1. Identify the Offending Query

Navigate to the Database Observability dashboard in Grafana Cloud. Look for queries with high duration spikes or error rate increases. These are often listed in the overview or in a dedicated “Top Queries” panel. Click on the query to drill into its time-series performance data.

2. Open the Grafana Assistant

Inside the query detail view, locate the Assistant panel. It typically appears as a sidebar or a floating icon. Click the button to open it. You’ll see a chat interface with several pre-defined analysis actions (buttons).

3. Use a Predefined Prompt

Instead of typing a generic question, click the button labeled “Why is this query slow?”. The assistant immediately executes a series of background queries against your Prometheus and Loki data sources within the same time window you are viewing. It synthesizes metrics like row examination ratios, P99 vs. median latency, CPU usage, and wait event percentages.

4. Interpret the Results

The assistant returns a concise health assessment. For example, it might report that “Duration is spiking because the number of rows examined is 50 times the number of rows returned – most work is wasted on filtering. P99 is 12x the median, indicating an intermittent problem. CPU time is healthy, but wait events consume 40% of execution time.” The assistant also translates cryptic wait event names into plain language, e.g., wait/synch/mutex/innodb becomes “InnoDB mutex contention – multiple threads are waiting for a shared resource.”
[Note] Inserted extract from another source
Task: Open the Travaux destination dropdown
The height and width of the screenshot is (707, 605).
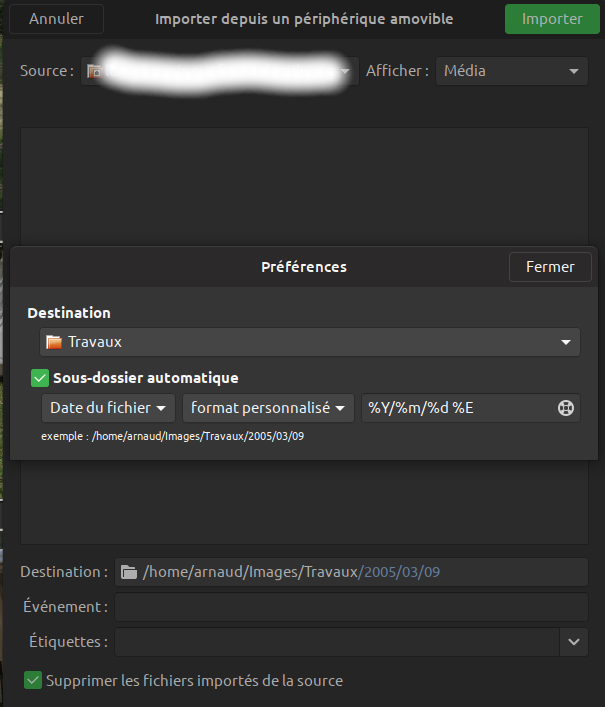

5. Take Action Based on Recommendations

Based on the analysis, the assistant may suggest specific actions:

Add an index to reduce rows examined.
Optimize the query to avoid table scans.
Increase buffer pool size to reduce I/O waits.
Review application pattern causing intermittent load.
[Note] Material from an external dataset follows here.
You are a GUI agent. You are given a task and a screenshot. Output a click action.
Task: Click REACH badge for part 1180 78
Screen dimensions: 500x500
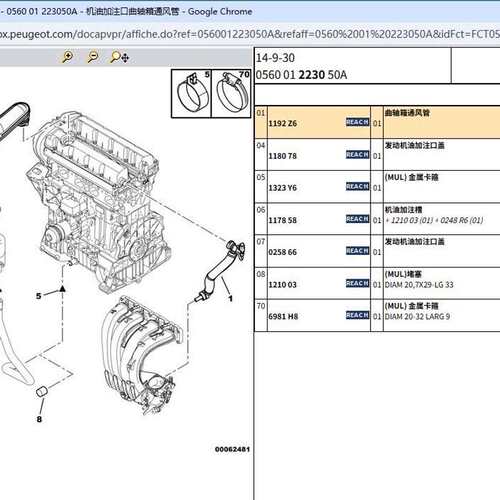[357, 155]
You can also ask follow-up questions directly in the chat, such as “Show me the top wait events over the last hour” or “What indexes are available on this table?”

6. Validate Changes

After making changes, go back to the same query detail view and compare the performance metrics before and after. The assistant can help you verify by running the same analysis again.

Common Mistakes

Ignoring Wait Events – Many users focus only on execution time and ignore wait events. The assistant automatically highlights them, but skipping the analysis can lead to misdiagnosis.
Not Using Predefined Prompts – Typing free-form questions may yield generic answers. The predefined prompts are crafted by database engineers and target the most common issues.
Misinterpreting P99 vs. Median – A high P99 relative to median indicates sporadic problems. Some users mistakenly treat it as a constant issue.
Assuming CPU is Always the Bottleneck – Healthy CPU with high wait events points to contention or I/O, not compute. The assistant clarifies this, but users sometimes ignore the distinction.
Forgetting to Refresh Data – If you change the time window, click the assistant’s refresh button to get a new analysis based on the updated window.

Summary

The Grafana Assistant Integration for Database Observability transforms raw metrics and logs into actionable insights. By combining AI with live observability data, it eliminates guesswork and accelerates root cause analysis. Use the predefined prompts to quickly diagnose slow queries, understand cryptic wait events, and receive targeted recommendations – all without leaving your Grafana Cloud dashboard.